**Supplied records:**
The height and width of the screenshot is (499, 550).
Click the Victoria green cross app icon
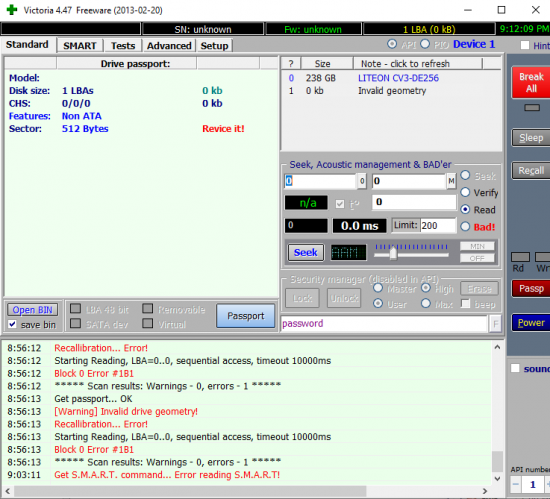pyautogui.click(x=12, y=10)
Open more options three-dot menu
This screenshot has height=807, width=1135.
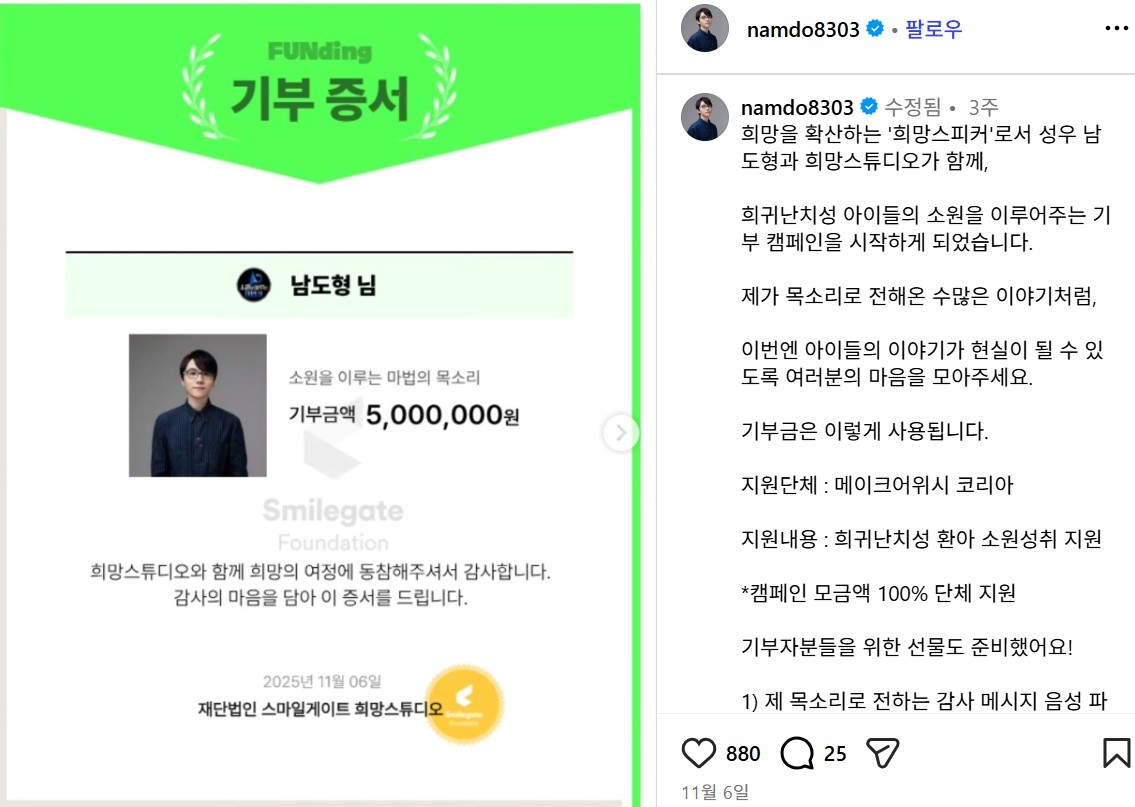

**Directions for this task:** Return the lines from the one that contains "Click the Victoria green cross app icon" through the final line of the listing above, inclusive. Transcribe them exactly and drop the pictures.

**Written answer:**
Click the Victoria green cross app icon
pyautogui.click(x=12, y=10)
Open more options three-dot menu
This screenshot has height=807, width=1135.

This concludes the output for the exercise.